__Do this__
Arrange the lines as a Markdown table with columns Row and Line, leaving out blank lines. Begin at the line that has "Switch to the 首页 tab" and stop after the line that has "coord(213,173)".

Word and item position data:
————

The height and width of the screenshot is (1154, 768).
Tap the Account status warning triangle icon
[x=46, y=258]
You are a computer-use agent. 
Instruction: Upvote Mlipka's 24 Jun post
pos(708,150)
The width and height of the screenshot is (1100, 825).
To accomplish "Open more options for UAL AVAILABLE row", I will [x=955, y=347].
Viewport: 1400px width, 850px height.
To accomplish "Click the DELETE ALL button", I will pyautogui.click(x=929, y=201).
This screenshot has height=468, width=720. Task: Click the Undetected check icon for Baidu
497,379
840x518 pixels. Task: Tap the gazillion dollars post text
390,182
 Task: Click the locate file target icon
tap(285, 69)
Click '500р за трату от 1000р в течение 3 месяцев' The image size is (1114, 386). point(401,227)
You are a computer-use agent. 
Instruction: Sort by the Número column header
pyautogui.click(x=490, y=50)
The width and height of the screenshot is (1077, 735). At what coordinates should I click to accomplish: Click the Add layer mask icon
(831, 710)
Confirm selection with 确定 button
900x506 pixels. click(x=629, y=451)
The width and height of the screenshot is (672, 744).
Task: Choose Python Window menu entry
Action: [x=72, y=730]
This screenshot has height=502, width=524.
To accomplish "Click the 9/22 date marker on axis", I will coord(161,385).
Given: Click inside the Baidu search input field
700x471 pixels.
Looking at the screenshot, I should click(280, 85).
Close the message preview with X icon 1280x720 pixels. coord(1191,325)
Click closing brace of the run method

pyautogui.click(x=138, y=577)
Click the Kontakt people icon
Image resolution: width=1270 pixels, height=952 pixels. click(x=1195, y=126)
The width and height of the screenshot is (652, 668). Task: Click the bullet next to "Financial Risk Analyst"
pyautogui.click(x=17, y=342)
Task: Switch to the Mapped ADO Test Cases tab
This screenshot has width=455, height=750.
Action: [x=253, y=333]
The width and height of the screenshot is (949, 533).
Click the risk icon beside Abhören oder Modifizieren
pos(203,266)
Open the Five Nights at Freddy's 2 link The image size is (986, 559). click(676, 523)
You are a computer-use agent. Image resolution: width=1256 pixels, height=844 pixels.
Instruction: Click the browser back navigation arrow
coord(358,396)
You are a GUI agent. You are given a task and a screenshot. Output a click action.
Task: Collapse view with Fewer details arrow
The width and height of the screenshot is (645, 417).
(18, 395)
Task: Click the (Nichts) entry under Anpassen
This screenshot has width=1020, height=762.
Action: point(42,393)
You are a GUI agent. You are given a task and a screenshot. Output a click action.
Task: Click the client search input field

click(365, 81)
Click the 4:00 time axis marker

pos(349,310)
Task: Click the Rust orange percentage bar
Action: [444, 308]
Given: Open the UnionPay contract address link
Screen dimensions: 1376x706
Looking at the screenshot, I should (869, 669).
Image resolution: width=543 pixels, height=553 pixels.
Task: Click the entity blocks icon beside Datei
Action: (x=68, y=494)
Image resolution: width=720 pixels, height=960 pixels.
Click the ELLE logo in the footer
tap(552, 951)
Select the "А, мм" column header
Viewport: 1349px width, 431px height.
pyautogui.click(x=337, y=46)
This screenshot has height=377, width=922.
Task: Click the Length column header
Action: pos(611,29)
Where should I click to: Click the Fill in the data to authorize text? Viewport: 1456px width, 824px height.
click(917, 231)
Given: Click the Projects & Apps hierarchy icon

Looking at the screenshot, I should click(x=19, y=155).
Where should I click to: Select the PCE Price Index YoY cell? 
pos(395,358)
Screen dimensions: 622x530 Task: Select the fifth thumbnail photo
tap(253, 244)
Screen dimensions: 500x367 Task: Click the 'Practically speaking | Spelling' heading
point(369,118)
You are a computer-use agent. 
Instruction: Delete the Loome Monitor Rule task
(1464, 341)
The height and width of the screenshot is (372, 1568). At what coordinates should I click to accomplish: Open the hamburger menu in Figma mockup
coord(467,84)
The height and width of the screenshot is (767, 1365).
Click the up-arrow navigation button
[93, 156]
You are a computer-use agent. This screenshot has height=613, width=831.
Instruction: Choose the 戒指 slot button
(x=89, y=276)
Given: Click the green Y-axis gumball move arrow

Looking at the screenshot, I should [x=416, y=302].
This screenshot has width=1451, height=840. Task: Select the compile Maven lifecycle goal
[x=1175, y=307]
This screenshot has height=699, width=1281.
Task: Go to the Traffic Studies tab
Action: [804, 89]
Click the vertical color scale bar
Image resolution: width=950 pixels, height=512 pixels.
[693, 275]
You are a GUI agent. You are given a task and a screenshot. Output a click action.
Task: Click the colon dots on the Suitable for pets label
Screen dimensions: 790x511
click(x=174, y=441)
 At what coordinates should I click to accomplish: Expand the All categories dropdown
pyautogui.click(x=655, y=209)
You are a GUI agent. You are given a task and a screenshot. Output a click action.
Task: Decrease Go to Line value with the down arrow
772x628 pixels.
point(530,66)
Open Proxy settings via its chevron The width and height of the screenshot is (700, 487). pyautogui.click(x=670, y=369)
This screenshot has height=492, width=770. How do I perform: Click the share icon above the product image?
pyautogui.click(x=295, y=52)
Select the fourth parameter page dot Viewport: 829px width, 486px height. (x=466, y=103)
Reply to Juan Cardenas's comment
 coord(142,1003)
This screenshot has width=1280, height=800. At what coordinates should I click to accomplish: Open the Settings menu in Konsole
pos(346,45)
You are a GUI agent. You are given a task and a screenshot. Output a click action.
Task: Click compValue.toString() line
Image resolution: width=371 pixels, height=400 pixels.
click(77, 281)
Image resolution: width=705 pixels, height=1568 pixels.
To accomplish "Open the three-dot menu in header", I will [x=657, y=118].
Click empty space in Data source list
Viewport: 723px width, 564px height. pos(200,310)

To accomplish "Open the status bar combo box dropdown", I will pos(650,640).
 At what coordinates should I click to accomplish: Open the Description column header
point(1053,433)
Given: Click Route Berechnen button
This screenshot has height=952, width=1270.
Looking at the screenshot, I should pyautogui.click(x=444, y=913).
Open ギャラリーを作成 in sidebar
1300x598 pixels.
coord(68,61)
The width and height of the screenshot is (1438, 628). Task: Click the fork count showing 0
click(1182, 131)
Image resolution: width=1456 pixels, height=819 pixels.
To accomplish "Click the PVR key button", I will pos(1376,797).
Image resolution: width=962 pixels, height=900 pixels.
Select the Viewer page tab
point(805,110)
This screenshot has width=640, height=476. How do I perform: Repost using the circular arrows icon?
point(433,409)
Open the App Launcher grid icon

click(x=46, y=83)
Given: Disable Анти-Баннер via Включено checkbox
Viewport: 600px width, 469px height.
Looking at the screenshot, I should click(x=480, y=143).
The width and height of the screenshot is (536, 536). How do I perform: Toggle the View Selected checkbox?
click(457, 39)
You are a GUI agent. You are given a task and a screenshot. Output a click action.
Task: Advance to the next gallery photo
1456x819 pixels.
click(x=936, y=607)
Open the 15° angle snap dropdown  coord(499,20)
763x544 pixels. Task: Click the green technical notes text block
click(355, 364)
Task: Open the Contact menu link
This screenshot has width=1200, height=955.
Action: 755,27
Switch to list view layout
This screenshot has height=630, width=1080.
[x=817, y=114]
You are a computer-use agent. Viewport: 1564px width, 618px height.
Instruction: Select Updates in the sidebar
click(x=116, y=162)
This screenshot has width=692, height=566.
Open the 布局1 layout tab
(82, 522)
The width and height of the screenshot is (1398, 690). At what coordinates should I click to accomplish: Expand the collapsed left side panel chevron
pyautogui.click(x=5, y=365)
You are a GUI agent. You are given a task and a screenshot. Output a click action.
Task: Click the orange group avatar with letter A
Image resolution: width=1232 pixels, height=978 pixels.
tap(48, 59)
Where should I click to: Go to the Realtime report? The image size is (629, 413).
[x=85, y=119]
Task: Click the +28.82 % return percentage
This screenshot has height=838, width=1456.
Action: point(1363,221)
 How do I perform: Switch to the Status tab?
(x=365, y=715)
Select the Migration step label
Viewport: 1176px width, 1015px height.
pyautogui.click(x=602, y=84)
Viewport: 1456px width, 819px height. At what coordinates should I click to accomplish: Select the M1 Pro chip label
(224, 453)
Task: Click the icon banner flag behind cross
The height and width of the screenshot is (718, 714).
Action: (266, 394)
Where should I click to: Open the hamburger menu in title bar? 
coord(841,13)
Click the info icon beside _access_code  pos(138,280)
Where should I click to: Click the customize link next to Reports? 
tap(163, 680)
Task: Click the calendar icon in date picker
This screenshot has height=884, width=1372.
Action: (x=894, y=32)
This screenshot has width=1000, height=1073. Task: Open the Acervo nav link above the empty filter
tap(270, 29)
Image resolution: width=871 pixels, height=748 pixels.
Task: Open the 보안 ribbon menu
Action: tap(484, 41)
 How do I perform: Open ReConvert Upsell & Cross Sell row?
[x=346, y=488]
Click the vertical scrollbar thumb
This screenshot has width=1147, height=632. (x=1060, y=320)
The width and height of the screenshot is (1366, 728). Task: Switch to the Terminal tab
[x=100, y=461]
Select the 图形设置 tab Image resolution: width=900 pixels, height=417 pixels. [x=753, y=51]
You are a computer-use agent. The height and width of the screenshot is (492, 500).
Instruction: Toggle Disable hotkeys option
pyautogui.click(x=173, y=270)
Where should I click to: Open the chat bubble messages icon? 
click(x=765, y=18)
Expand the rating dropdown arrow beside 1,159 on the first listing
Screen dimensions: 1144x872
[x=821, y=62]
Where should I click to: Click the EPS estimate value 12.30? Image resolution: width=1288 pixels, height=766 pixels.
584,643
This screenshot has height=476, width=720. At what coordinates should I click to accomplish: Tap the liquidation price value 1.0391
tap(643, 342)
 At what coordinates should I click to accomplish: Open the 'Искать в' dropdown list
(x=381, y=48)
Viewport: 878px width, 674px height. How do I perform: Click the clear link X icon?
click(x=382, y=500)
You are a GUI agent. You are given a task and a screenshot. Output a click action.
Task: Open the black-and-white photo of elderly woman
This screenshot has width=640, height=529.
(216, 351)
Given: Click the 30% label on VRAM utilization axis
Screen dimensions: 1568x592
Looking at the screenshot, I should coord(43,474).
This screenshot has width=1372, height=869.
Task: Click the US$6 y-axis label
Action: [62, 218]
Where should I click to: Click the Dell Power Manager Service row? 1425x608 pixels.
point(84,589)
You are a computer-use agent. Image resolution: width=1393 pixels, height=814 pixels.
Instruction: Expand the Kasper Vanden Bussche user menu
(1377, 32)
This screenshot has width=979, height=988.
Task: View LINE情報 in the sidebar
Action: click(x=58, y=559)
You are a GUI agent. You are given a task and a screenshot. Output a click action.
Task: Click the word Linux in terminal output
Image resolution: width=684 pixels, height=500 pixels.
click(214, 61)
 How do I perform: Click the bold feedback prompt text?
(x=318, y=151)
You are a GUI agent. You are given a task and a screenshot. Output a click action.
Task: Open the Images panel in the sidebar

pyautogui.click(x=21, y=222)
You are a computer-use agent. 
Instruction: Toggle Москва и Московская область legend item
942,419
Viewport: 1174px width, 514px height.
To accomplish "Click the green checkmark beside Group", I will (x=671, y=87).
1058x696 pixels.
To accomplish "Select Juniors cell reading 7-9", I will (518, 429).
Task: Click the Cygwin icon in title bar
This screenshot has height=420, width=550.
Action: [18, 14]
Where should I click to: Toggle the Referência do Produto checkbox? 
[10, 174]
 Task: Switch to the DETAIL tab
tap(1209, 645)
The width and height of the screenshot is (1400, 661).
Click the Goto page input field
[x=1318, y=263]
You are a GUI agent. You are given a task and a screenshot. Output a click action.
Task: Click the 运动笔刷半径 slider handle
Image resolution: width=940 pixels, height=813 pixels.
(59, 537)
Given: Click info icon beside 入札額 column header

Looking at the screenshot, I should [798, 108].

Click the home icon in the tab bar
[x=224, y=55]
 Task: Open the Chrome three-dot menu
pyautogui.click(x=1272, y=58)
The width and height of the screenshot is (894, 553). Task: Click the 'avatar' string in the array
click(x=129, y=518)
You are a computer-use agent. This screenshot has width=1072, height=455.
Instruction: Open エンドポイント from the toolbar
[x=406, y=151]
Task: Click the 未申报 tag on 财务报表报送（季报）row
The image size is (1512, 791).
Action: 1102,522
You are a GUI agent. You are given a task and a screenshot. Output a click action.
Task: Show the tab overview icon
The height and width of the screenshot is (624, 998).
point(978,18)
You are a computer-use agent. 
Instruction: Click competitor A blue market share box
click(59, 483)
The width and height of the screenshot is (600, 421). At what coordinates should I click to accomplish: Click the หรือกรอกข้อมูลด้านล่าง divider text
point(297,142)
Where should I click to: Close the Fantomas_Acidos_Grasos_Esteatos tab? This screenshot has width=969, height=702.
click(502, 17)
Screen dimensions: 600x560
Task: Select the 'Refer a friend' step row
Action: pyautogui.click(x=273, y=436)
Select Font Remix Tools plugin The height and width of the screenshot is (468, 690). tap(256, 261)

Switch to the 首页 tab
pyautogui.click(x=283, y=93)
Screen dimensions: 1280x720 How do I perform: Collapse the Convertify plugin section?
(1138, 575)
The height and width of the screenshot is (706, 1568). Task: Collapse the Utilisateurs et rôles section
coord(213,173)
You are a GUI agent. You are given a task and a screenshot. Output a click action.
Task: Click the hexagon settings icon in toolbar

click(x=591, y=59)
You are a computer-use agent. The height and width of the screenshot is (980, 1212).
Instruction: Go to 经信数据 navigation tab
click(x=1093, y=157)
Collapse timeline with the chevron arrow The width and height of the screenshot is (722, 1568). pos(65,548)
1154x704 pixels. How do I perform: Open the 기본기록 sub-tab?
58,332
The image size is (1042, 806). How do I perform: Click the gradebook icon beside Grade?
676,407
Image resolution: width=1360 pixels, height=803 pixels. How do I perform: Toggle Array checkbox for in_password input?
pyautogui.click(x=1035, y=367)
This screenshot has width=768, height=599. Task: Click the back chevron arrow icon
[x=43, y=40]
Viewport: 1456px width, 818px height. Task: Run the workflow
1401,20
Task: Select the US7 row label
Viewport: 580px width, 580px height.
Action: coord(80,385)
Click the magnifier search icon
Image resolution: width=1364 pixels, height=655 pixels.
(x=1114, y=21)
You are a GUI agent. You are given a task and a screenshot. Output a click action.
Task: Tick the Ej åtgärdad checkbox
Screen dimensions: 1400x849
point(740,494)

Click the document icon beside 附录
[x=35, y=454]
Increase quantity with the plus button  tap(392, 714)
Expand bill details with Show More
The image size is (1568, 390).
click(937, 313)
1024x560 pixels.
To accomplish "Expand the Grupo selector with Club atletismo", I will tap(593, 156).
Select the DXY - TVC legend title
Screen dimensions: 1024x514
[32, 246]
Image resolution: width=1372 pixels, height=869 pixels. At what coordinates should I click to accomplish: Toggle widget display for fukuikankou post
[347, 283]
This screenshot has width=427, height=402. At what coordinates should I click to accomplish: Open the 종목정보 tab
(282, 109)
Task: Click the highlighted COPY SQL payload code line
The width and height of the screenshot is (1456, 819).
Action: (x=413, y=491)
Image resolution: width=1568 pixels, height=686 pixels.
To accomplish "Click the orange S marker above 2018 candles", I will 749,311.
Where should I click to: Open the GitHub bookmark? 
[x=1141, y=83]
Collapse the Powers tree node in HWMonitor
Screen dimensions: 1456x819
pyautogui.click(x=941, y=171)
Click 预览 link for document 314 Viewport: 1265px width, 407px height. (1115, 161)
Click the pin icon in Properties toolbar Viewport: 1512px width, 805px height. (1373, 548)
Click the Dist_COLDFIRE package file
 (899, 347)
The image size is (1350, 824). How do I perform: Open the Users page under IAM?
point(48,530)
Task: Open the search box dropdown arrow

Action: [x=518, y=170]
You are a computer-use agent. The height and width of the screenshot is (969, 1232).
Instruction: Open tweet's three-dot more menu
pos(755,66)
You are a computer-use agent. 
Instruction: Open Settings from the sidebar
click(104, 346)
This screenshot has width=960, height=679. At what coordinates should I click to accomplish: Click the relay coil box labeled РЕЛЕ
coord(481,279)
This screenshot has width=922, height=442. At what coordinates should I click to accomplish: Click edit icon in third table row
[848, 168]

————

__Expected answer__
| Row | Line |
|---|---|
| 1 | Switch to the 首页 tab |
| 2 | pyautogui.click(x=283, y=93) |
| 3 | Screen dimensions: 1280x720 How do I perform: Collapse the Convertify plugin section? |
| 4 | (1138, 575) |
| 5 | The height and width of the screenshot is (706, 1568). Task: Collapse the Utilisateurs et rôles section |
| 6 | coord(213,173) |